» **ASSIGNMENT**: If a line in the data contains "agent", copy it out.

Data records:
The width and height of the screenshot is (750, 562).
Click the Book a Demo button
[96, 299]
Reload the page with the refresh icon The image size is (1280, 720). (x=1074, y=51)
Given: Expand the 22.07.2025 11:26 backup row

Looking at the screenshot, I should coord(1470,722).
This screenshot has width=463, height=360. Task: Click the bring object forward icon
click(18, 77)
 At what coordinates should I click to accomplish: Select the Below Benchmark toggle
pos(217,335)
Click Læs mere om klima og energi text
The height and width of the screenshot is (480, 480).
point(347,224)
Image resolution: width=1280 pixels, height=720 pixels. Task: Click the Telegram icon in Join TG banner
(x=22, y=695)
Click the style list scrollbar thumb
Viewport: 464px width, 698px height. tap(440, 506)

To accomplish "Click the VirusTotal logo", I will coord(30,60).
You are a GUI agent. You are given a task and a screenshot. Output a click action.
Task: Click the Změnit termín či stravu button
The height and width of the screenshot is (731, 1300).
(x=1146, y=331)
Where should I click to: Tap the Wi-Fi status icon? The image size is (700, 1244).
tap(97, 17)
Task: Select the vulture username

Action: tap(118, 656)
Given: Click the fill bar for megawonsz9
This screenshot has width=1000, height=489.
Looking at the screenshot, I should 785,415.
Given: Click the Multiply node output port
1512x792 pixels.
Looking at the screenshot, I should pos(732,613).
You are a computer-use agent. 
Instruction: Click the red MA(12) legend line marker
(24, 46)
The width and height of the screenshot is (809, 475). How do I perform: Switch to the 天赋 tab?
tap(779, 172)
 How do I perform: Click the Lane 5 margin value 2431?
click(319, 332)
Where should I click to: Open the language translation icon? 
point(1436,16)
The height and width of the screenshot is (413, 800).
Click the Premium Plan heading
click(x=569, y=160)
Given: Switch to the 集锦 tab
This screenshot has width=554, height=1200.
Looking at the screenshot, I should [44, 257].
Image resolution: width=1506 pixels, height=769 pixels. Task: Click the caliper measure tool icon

» **TASK ANSWER**:
You are a GUI agent. You are given a task and a screenshot. Output a click action.
You are a computer-use agent. 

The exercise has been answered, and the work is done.